**** RAW DATA ****

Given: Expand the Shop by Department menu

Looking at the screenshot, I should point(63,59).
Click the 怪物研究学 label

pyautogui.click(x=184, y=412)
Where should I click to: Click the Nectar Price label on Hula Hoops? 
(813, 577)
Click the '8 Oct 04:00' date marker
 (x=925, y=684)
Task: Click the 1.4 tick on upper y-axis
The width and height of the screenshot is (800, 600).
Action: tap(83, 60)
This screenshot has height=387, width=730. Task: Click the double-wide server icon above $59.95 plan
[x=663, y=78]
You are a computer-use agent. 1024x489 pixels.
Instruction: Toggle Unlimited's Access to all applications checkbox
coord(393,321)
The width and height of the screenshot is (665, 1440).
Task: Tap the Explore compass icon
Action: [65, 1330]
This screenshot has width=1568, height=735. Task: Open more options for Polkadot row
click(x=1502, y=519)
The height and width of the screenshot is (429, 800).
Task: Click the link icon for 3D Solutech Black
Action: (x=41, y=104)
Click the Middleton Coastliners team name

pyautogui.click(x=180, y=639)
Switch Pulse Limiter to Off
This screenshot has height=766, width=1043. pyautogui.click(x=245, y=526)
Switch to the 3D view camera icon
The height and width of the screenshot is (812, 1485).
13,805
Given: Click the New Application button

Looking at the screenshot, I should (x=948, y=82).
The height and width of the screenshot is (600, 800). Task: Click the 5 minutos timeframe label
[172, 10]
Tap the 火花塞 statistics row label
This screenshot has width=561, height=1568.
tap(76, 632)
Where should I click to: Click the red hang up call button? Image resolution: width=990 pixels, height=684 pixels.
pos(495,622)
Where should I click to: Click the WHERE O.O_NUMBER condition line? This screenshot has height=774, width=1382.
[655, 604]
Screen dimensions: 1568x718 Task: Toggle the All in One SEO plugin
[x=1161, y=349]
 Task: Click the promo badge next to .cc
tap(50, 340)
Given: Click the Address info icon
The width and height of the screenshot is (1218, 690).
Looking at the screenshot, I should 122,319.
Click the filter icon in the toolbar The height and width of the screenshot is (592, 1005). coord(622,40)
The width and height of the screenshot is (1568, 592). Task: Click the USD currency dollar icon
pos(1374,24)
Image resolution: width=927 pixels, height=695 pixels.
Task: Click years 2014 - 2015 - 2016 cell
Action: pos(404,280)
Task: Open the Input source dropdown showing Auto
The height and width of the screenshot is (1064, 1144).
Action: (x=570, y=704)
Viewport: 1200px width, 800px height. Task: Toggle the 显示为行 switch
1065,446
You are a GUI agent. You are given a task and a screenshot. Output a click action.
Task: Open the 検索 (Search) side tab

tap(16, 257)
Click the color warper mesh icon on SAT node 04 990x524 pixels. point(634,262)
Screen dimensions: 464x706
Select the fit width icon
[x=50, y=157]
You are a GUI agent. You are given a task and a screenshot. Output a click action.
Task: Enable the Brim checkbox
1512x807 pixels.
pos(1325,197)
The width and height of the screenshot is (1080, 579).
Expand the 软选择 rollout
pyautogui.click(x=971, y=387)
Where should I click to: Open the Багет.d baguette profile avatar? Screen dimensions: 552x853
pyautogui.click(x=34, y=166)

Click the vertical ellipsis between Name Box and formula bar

****

Once you have read the data, copy all of it out exactly.

Given: Expand the Shop by Department menu

Looking at the screenshot, I should point(63,59).
Click the 怪物研究学 label

pyautogui.click(x=184, y=412)
Where should I click to: Click the Nectar Price label on Hula Hoops? 
(813, 577)
Click the '8 Oct 04:00' date marker
 (x=925, y=684)
Task: Click the 1.4 tick on upper y-axis
The width and height of the screenshot is (800, 600).
Action: tap(83, 60)
This screenshot has height=387, width=730. Task: Click the double-wide server icon above $59.95 plan
[x=663, y=78]
You are a computer-use agent. 1024x489 pixels.
Instruction: Toggle Unlimited's Access to all applications checkbox
coord(393,321)
The width and height of the screenshot is (665, 1440).
Task: Tap the Explore compass icon
Action: [65, 1330]
This screenshot has width=1568, height=735. Task: Open more options for Polkadot row
click(x=1502, y=519)
The height and width of the screenshot is (429, 800).
Task: Click the link icon for 3D Solutech Black
Action: (x=41, y=104)
Click the Middleton Coastliners team name

pyautogui.click(x=180, y=639)
Switch Pulse Limiter to Off
This screenshot has height=766, width=1043. pyautogui.click(x=245, y=526)
Switch to the 3D view camera icon
The height and width of the screenshot is (812, 1485).
13,805
Given: Click the New Application button

Looking at the screenshot, I should (x=948, y=82).
The height and width of the screenshot is (600, 800). Task: Click the 5 minutos timeframe label
[172, 10]
Tap the 火花塞 statistics row label
This screenshot has width=561, height=1568.
tap(76, 632)
Where should I click to: Click the red hang up call button? Image resolution: width=990 pixels, height=684 pixels.
pos(495,622)
Where should I click to: Click the WHERE O.O_NUMBER condition line? This screenshot has height=774, width=1382.
[655, 604]
Screen dimensions: 1568x718 Task: Toggle the All in One SEO plugin
[x=1161, y=349]
 Task: Click the promo badge next to .cc
tap(50, 340)
Given: Click the Address info icon
The width and height of the screenshot is (1218, 690).
Looking at the screenshot, I should 122,319.
Click the filter icon in the toolbar The height and width of the screenshot is (592, 1005). coord(622,40)
The width and height of the screenshot is (1568, 592). Task: Click the USD currency dollar icon
pos(1374,24)
Image resolution: width=927 pixels, height=695 pixels.
Task: Click years 2014 - 2015 - 2016 cell
Action: pos(404,280)
Task: Open the Input source dropdown showing Auto
The height and width of the screenshot is (1064, 1144).
Action: (x=570, y=704)
Viewport: 1200px width, 800px height. Task: Toggle the 显示为行 switch
1065,446
You are a GUI agent. You are given a task and a screenshot. Output a click action.
Task: Open the 検索 (Search) side tab

tap(16, 257)
Click the color warper mesh icon on SAT node 04 990x524 pixels. point(634,262)
Screen dimensions: 464x706
Select the fit width icon
[x=50, y=157]
You are a GUI agent. You are given a task and a screenshot. Output a click action.
Task: Enable the Brim checkbox
1512x807 pixels.
pos(1325,197)
The width and height of the screenshot is (1080, 579).
Expand the 软选择 rollout
pyautogui.click(x=971, y=387)
Where should I click to: Open the Багет.d baguette profile avatar? Screen dimensions: 552x853
pyautogui.click(x=34, y=166)

Click the vertical ellipsis between Name Box and formula bar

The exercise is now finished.